Nos bibliothèques sont aussi un merveilleux lieu de découverte (nous avons souvent le réflexe de nous diriger vers les bibliothèques des gens que nous visitons). Elles sont la plupart du temps éclectiques. Elles contiennent des livres — nouveaux, anciens, achetés, reçus, trouvés — qui, en s’accumulant, révèlent nos identités complexes.
Les bibliothèques deviennent des espaces d’attention où nourrir l’imaginaire et tisser du sens
MD : Comment avez-vous effectué la sélection d’œuvres que vous y avez présentée et en quoi celles-ci ont-elles informé la composition physique de l’exposition ?

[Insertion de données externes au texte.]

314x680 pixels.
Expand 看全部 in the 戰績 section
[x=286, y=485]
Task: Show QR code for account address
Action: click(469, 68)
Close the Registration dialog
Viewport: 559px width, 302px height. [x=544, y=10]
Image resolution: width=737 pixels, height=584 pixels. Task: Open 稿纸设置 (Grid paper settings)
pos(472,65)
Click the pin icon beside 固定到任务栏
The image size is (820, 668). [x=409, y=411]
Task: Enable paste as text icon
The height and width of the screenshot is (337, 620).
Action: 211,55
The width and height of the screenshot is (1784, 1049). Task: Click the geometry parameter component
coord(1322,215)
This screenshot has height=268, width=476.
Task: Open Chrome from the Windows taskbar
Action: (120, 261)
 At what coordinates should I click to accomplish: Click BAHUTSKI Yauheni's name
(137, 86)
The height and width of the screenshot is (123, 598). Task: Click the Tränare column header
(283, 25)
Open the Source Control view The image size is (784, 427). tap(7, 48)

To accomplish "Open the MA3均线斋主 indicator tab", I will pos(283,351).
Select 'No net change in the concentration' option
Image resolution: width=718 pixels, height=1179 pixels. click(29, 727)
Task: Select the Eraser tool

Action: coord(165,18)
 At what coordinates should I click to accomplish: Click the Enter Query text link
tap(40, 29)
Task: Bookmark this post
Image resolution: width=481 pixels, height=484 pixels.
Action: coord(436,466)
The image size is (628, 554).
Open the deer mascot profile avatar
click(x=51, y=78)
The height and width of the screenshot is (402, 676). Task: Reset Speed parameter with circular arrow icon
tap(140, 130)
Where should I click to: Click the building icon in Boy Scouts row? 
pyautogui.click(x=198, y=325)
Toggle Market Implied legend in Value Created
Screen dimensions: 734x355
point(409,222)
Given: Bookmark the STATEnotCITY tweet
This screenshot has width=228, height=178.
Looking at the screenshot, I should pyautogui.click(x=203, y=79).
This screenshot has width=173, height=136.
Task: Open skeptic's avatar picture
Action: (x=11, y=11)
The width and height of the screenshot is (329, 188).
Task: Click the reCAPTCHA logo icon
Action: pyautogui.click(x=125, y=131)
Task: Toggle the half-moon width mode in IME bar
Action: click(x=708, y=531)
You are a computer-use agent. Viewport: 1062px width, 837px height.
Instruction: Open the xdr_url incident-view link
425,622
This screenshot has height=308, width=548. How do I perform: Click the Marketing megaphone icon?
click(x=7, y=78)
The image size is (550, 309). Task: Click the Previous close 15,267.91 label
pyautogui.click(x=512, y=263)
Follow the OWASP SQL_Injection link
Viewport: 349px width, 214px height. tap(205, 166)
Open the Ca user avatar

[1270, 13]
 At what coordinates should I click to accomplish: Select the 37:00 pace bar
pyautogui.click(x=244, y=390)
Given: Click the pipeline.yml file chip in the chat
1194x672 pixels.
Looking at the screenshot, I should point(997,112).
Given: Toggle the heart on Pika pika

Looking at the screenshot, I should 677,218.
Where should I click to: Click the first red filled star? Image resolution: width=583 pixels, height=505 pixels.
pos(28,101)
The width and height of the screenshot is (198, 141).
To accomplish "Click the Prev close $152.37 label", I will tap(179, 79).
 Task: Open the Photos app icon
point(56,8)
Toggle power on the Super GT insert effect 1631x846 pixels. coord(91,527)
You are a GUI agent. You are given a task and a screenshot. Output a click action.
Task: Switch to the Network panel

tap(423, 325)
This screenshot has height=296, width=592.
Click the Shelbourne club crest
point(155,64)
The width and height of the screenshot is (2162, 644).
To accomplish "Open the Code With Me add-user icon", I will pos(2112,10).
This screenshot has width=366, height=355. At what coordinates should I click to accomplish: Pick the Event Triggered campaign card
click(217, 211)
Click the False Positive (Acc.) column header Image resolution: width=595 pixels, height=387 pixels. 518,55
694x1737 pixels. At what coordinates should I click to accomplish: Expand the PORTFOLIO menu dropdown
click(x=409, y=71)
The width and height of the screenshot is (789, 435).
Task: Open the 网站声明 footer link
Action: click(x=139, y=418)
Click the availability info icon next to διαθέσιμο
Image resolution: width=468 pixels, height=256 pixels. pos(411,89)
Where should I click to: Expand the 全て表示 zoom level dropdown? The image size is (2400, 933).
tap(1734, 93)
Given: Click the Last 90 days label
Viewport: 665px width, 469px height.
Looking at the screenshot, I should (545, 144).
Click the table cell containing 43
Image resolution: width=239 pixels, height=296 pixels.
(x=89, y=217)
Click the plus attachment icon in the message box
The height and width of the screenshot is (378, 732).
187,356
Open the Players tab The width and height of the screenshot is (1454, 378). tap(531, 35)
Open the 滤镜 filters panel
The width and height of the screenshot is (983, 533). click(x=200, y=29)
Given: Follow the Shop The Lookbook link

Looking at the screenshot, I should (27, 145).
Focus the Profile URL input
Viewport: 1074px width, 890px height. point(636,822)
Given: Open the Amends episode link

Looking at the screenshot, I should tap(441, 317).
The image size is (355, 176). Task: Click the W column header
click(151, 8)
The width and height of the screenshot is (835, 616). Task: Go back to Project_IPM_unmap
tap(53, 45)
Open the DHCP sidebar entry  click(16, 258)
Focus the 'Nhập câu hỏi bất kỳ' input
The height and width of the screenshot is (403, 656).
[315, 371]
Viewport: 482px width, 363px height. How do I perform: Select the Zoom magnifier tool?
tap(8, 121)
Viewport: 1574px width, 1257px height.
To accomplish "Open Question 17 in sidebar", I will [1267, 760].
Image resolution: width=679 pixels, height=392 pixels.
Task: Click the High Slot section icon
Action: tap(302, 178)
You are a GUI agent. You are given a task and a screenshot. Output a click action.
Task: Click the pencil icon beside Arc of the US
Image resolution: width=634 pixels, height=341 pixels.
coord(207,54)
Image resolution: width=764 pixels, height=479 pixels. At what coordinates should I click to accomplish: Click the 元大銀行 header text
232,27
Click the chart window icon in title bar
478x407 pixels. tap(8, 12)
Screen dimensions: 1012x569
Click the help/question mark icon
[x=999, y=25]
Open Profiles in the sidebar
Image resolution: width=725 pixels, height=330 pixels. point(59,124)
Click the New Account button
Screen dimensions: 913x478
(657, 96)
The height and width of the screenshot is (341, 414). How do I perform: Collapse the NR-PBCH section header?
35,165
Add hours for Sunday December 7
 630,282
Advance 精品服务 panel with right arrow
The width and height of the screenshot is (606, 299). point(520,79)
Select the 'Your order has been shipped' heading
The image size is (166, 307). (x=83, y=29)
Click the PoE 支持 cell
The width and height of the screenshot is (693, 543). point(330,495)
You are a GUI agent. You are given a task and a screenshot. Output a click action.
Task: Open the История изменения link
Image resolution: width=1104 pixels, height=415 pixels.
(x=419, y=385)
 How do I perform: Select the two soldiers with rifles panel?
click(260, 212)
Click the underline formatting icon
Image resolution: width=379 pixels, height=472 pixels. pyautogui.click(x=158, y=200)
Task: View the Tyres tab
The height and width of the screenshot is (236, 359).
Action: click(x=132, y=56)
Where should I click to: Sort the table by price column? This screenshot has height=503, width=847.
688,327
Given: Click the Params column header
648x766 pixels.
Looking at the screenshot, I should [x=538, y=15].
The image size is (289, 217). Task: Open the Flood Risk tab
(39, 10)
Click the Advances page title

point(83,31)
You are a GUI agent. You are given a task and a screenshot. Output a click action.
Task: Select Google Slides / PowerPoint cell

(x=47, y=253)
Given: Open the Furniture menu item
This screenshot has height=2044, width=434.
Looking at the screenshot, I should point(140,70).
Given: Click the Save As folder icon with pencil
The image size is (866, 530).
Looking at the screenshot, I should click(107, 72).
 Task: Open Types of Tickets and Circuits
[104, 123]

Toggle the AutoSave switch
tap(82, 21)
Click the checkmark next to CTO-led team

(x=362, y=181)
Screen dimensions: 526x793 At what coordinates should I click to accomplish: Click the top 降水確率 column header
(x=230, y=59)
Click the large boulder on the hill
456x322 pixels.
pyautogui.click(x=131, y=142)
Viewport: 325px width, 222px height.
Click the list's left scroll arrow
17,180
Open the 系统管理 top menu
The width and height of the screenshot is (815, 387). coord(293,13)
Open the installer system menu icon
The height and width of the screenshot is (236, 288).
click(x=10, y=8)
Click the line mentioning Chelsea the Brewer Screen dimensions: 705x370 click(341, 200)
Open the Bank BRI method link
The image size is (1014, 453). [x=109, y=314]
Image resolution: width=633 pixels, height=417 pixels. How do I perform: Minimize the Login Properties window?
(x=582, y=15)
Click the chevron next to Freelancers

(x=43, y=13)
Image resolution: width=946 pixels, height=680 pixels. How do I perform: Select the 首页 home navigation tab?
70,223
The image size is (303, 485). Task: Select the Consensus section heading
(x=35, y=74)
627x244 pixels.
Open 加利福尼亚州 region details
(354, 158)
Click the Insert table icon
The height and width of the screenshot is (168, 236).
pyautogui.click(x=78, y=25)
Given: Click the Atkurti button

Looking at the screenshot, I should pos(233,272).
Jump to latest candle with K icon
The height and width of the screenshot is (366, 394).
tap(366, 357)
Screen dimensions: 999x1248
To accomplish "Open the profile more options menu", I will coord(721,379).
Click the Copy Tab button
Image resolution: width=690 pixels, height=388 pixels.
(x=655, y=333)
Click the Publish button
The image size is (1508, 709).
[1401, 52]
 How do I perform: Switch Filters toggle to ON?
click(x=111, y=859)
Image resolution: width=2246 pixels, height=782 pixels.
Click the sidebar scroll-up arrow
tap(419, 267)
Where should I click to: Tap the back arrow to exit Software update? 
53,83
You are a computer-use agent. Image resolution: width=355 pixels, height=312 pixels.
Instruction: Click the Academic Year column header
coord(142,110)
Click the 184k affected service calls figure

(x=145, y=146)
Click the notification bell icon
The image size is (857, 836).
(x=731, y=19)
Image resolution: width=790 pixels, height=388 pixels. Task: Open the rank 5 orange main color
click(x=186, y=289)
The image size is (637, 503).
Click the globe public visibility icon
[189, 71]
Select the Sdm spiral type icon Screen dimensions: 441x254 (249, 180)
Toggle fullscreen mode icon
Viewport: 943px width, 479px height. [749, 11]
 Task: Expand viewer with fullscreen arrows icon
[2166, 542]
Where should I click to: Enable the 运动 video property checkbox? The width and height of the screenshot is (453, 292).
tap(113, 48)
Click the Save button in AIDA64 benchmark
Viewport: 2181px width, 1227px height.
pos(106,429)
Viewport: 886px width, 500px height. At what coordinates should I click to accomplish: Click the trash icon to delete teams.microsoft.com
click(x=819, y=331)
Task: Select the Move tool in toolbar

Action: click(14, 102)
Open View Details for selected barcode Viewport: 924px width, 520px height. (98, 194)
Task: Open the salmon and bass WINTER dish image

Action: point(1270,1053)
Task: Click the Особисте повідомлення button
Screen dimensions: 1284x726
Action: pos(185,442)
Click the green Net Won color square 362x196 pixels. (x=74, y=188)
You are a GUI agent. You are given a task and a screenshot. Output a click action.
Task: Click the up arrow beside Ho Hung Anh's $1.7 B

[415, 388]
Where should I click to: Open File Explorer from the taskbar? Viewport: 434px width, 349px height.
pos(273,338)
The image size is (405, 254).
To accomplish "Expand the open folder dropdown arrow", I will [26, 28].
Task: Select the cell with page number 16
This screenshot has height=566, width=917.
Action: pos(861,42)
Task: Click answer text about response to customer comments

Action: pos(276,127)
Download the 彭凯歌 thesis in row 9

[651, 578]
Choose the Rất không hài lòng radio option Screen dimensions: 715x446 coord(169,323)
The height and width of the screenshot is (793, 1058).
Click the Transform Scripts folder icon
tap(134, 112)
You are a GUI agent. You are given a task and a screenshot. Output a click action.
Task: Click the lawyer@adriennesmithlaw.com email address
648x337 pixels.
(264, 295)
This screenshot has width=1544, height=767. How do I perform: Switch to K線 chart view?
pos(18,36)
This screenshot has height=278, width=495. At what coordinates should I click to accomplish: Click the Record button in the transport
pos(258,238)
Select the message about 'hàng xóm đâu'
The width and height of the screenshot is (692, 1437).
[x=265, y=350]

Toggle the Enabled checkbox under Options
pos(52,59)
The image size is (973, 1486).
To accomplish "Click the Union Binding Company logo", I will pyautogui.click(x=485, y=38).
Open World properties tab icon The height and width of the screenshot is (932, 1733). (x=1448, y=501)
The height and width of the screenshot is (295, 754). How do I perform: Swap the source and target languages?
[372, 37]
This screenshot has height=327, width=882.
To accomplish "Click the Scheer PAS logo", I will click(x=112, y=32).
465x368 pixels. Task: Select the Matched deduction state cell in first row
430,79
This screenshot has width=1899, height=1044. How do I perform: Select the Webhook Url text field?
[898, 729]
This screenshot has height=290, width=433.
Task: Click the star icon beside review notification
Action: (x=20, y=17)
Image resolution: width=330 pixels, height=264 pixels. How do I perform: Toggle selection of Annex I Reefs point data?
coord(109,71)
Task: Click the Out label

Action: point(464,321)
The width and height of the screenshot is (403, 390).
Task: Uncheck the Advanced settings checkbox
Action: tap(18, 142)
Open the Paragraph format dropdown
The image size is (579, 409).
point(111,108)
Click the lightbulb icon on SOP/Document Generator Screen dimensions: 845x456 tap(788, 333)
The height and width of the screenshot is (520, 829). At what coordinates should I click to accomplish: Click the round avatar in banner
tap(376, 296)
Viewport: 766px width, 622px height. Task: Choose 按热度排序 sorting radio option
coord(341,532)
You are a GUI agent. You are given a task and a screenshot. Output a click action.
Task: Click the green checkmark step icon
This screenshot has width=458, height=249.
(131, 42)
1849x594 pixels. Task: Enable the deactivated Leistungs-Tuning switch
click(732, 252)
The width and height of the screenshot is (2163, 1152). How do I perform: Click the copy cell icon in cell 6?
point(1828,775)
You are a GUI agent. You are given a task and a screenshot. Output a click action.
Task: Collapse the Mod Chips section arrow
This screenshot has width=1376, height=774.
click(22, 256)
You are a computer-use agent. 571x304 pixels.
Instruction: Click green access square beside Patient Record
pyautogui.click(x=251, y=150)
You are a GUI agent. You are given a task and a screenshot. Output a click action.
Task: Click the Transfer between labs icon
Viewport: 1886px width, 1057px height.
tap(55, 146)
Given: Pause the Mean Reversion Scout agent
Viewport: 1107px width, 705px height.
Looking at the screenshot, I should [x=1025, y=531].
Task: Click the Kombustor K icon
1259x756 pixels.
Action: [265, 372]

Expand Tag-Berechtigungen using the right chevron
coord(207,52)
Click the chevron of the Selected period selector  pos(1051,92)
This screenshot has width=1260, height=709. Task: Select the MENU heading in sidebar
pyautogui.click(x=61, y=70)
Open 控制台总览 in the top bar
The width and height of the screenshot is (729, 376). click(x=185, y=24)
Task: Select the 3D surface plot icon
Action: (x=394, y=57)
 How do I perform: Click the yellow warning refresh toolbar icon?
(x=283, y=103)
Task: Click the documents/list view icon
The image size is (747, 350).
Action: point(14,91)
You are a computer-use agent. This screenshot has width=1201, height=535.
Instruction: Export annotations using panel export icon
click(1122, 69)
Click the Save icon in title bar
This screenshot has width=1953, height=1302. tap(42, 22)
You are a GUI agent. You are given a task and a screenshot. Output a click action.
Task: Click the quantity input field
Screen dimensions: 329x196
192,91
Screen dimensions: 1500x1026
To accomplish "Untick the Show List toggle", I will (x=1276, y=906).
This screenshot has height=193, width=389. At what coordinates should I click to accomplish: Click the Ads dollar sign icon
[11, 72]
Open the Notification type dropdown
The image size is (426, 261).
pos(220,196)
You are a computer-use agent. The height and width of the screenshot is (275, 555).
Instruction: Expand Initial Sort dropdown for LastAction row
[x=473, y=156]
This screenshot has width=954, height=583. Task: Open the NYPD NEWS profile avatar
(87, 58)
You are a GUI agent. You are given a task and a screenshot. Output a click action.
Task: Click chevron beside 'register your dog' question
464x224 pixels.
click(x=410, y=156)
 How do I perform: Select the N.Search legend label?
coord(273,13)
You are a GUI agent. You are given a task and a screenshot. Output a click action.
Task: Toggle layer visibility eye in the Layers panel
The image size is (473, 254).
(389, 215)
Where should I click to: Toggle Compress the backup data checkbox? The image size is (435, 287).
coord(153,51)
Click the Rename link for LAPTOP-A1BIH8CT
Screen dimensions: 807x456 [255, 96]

CB : Nous avons imaginé une exposition à la manière d’une grande bibliothèque immersive composée des différentes catégories de livres qui se retrouvent généralement dans nos collections personnelles. Le défi était de recréer l’intimité et la chaleur de bibliothèques personnelles au sein des grands murs blancs de la Galerie UQO.
Avec l’aval de la directrice de la Galerie UQO, Marie-Hélène Leblanc, nous avons donc entrepris de créer des univers scénarisés et de faire cohabiter les publications d’une cinquantaine de designers, d’artistes, d’auteurs et d’éditeurs contemporains avec des livres anciens et des objets capables de nourrir leur potentiel narratif (roches, plantes, cartes postales, bibelots, etc.). Aussi, nous avons disposé les livres de manière parfois incongrue, pour se faire le miroir de nos étagères qui ne sont pas toujours parfaitement rangées. Pour chaque corpus, nous avons fabriqué un mobilier sur mesure à l’aide d’un artiste expert en installation, Benoit Blondeau.
Au total, une douzaine de corpus ou de micro-bibliothèques composaient l’exposition : des livres érotiques artistiques cachés dans une bibliothèque basse ; des monographies d’artistes aux couvertures blanches posées sur des étagères de la même couleur ; des livres et des objets ésotériques (dont ceux de l’éditeur montréalais Chemicum poetarum, qui réimprime des ouvrages tombés dans l’oubli) ; des gros livres sur l’art et l’ornementation disposés au sol sur un tapis et des coussins brodés ; des livrets de poésie ancienne et contemporaine posés au mur comme s’ils flottaient ; des ouvrages de botanique entrecoupés de plantes artificielles ; des livres d’histoire et d’archives incluant ceux d’un artiste canadien, Ho Tam, et d’un éditeur américain, Catalog Press, qui fabriquent tous deux des livres à même des billets de banque.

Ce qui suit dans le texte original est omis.